- **Exercise description**
Extract, word for word, each line from the line holding "Click numbered step badge 1" through the end of the records. Omit every picture.

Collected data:
● ● ● ● ●

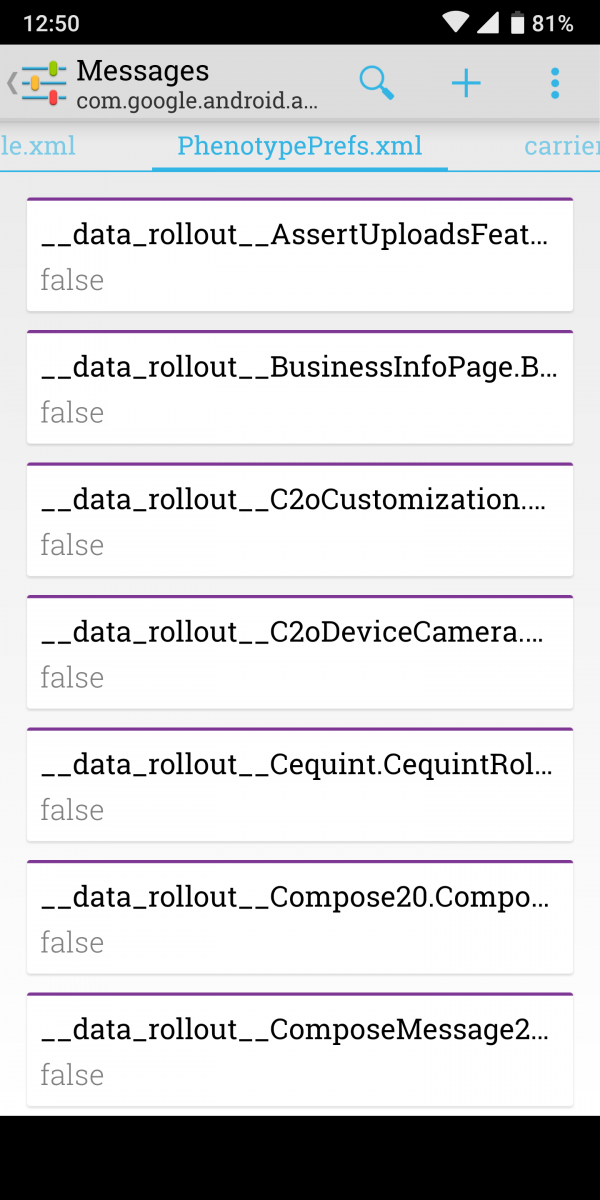This screenshot has height=1200, width=600.
Task: Select the C2oCustomization rollout preference
Action: [x=299, y=520]
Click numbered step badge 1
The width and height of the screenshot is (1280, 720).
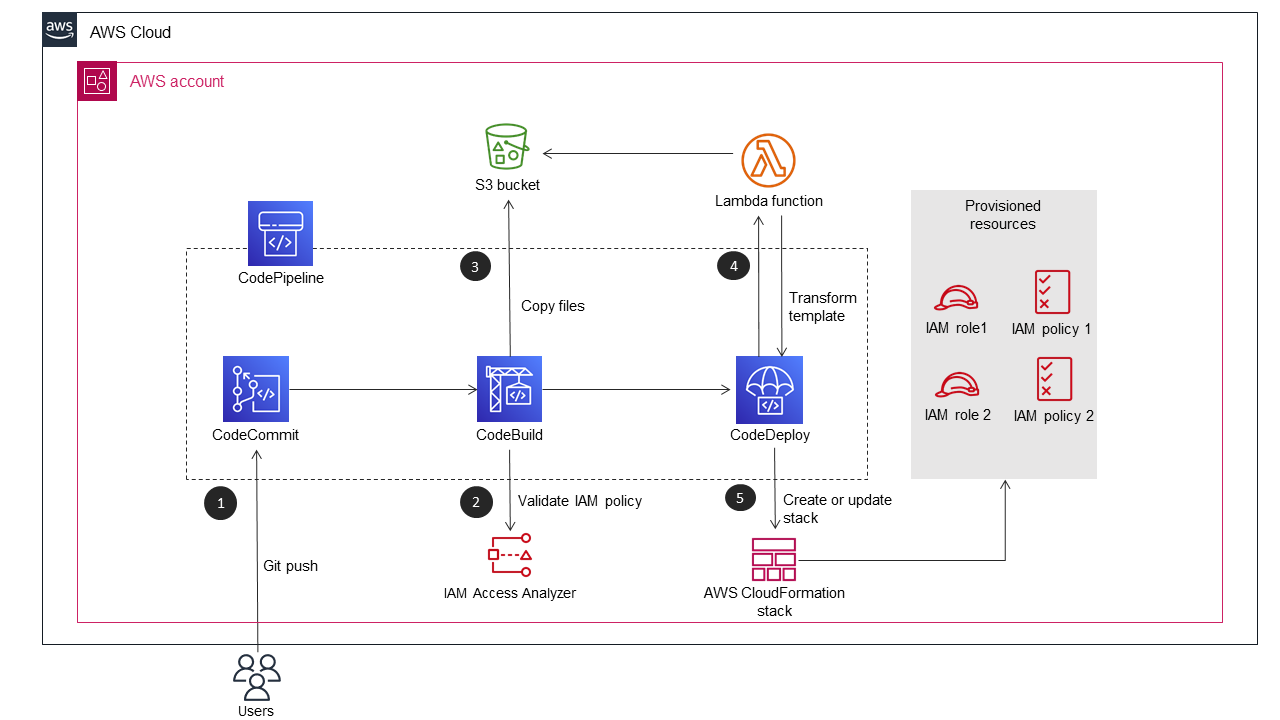pos(221,503)
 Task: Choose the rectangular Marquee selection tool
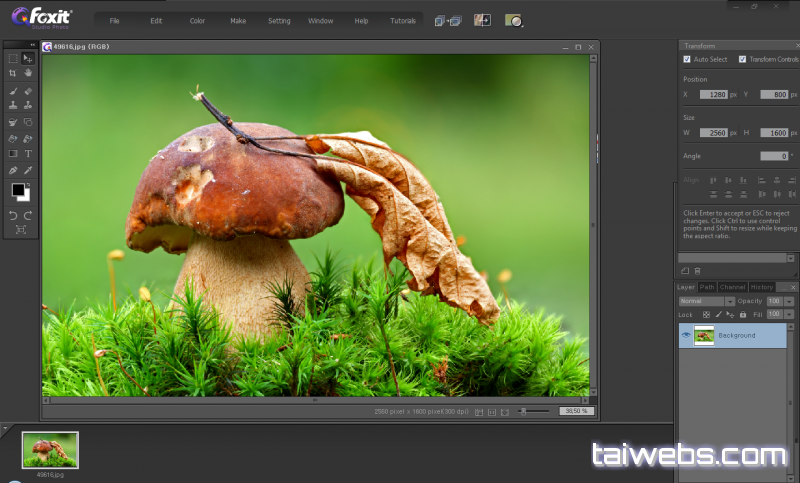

● ● ● ● ●

- **Problem solution**
Click numbered step badge 1
The width and height of the screenshot is (1280, 720).
pos(221,503)
 Task: Choose the rectangular Marquee selection tool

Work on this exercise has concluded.